Thanks for your comments — and carrying the conversation forward.
2007-05-12 at 11:51
Sorry, I’m just going by the words on your blog (“joe six pack is not your audience.”, leading off bullet #6). I don’t remember you having the audio download available at that time; I’ll download it and add it to my podcast queue. I apologize if what you say in the media clip differs from what you wrote, and that I only went by the words.
“only that it’s fruitless to try to reach him or her… simply because I don’t think browsers or installing them matter much.”

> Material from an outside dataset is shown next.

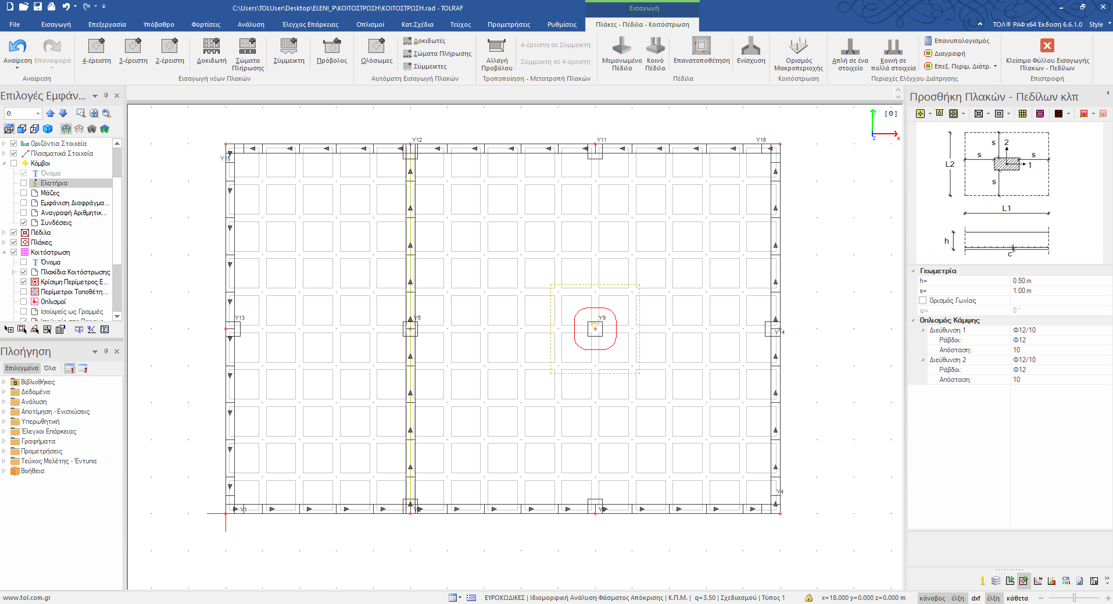This screenshot has width=1113, height=604.
Task: Collapse the Γεωμετρία properties section
Action: (x=912, y=271)
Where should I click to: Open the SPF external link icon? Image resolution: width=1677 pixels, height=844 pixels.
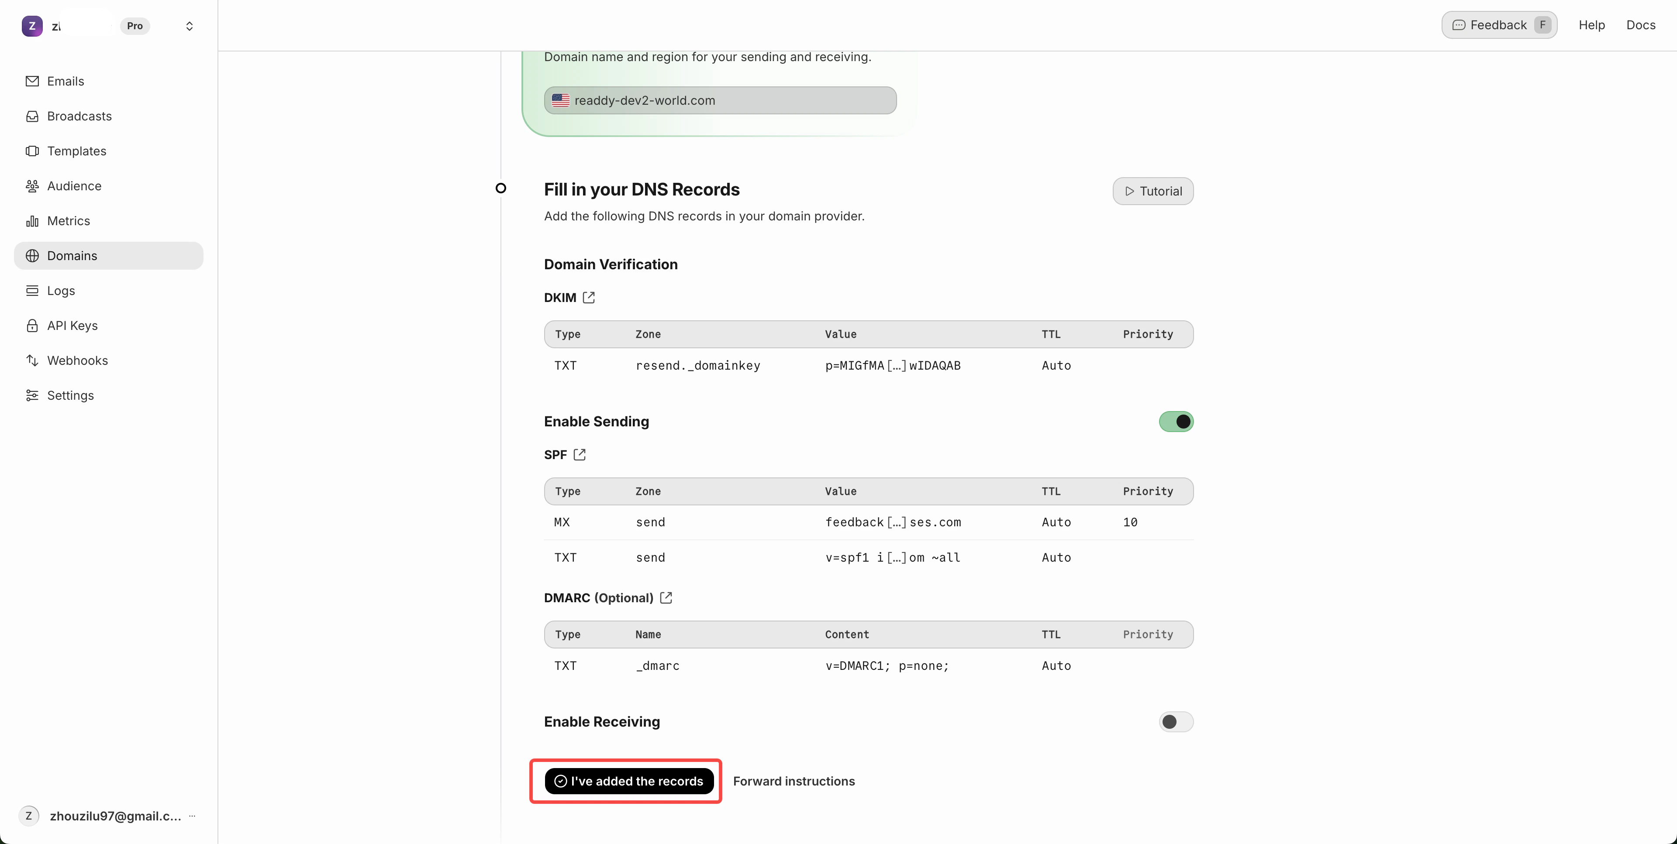(580, 454)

Agree with the latter, disagree with the former, at least depending upon how you define “reach”. I agree that most Joe and Jane Six-Packs will be getting Firefox because somebody else put it on their PC for them — OEM, ISP, company IT flunky, whatever. However, even then, on Windows, they’ll have their choice of browsers. If they’re going to switch to Firefox, they need a carrot (i.e., something they can obviously do in Firefox that they can’t in alternatives) or a stick (e.g., company IT flunky telling them Firefox is more secure, learning Firefox use is company policy because of its cute mascot). Conversely, once they’ve switched, they’ll need a carrot or stick to switch back off Firefox.
I’d just like developers to consider what it takes for a “feature” to become a “carrot”, and that pretty much means Joe and Jane Six-Pack have to be able to realize the feature exists and be able to get at least minimal use out of it without reading online help or asking somebody how to do XYZ. At least, until we develop a culture where Joe and Jane Six-Pack feel comfortable reading documentation or finding assistance online.